The EU on Wednesday unveiled new plans to make big tech companies pay more taxes in a move that would, if endorsed, hit online US firms like Google and Facebook Inc.
Insisting that digital companies must pay their fair share, the European Commission said that EU member countries should be able to tax firms that make profits on their territory even if they are not physically present.
It would concern any country where a firm’s annual revenue exceeds 7 million euros (US$8.65 million), or which has more than 100,000 users or more than 3,000 digital service business contracts in a tax year.
The plan also includes an interim measure that would allow countries to tax at a rate of 3 percent companies with total annual revenue of 750 million euros and revenues in Europe of 50 million euros.
The European Commission estimates that up to 150 companies could be affected, about half of them from the US.
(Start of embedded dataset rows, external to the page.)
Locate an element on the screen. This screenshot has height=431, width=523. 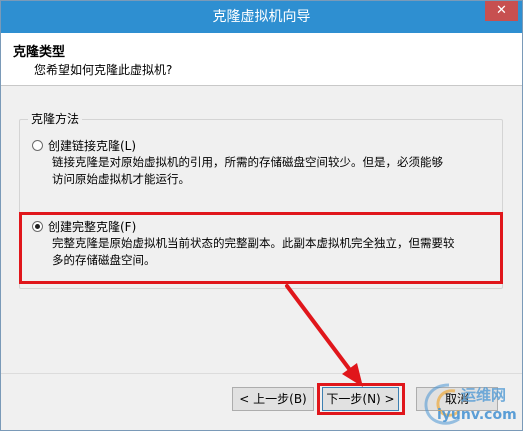
linked-clone-description-line-2: 访问原始虚拟机才能运行。 is located at coordinates (121, 179).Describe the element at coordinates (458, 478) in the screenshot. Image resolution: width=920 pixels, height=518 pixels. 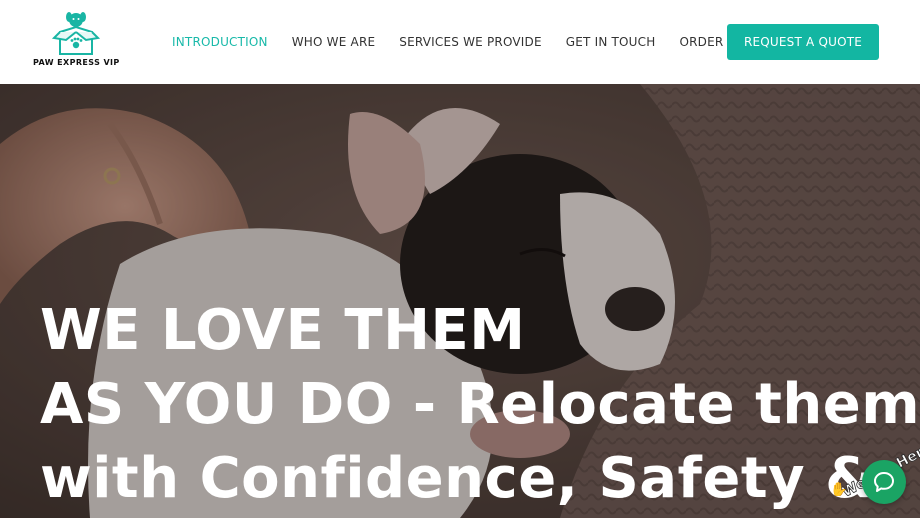
I see `headline-line: with Confidence, Safety &` at that location.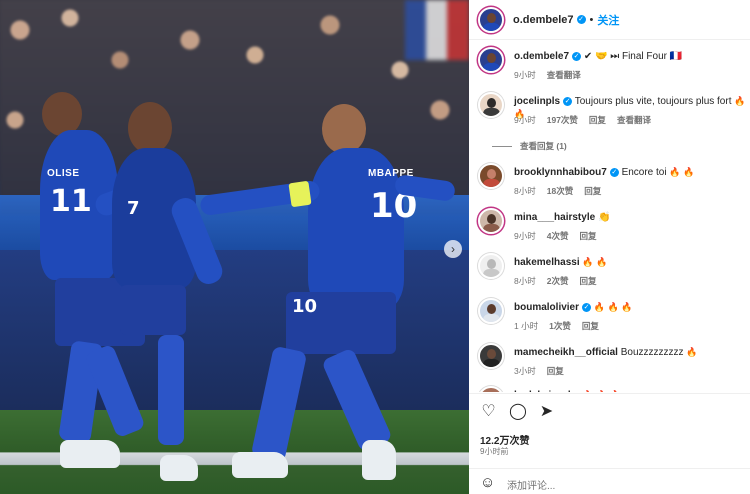 The image size is (750, 494). I want to click on comment-likes: 18次赞, so click(560, 191). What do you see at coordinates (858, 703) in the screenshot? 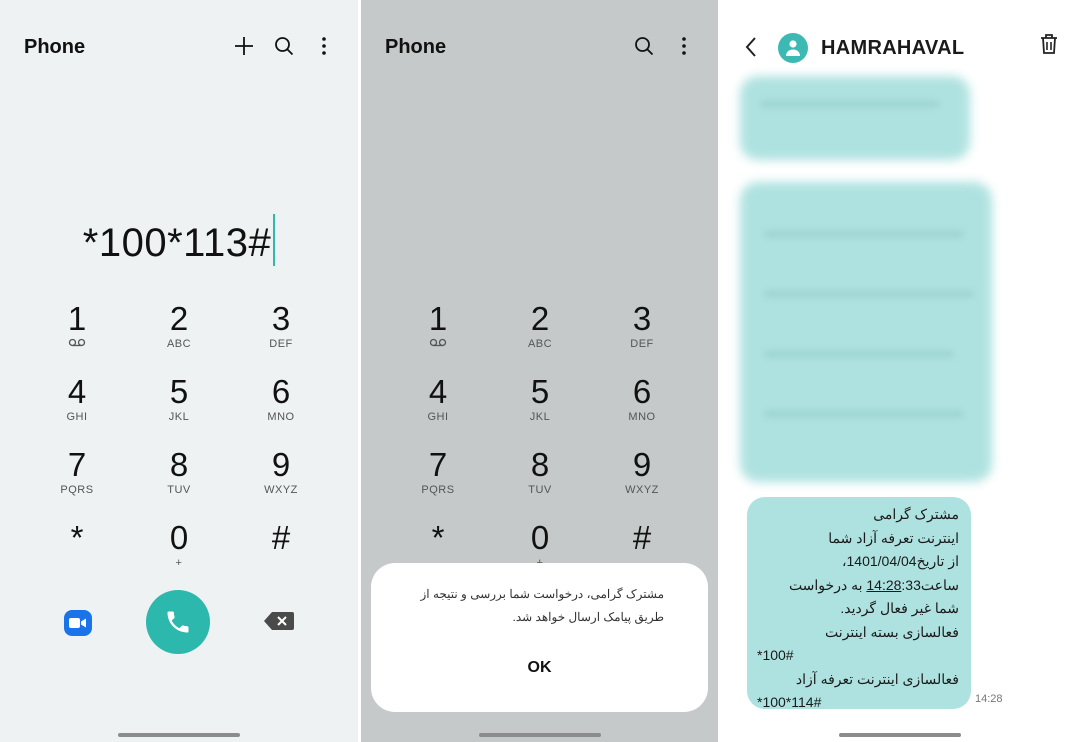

Brussels argued that digital companies are growing faster than the economy as a whole, while corporate tax rules have not kept up, meaning that some make significant profits in Europe, but pay very little tax.
It said that, on average, many digital businesses face effective taxes of only 9 percent, less than half the 21 percent tax rate for brick-and-mortar companies.
“Our pre-Internet rules don’t allow our member states to tax digital companies operating in Europe when they have little or no physical presence here,” European Commissioner for Economic and Financial Affairs, Taxation and Customs Pierre Moscovici said. “This represents an ever-bigger black hole for member states, because the tax base is being eroded.”
However, the 28 EU nations that must endorse the plan are divided and it might never see the light of day. EU leaders would be discussing the proposal at a summit in Brussels, which started yesterday.
Big EU members — notably France — have said tech firms shift profits through small members like Luxembourg and Ireland, while these minnows in turn see the European Commission’s plans as a maneuver to redistribute Europe’s tax cake in favor of their bigger partners.
In a statement, France, Britain, Germany, Italy and Spain backed the commission and said that “in the absence of a global consensus” at international level over how to tax digital companies “we need to move ahead at EU level.”
Some opponents have said the plan is an ill-timed move that could backfire by further undermining already tricky relations with the US.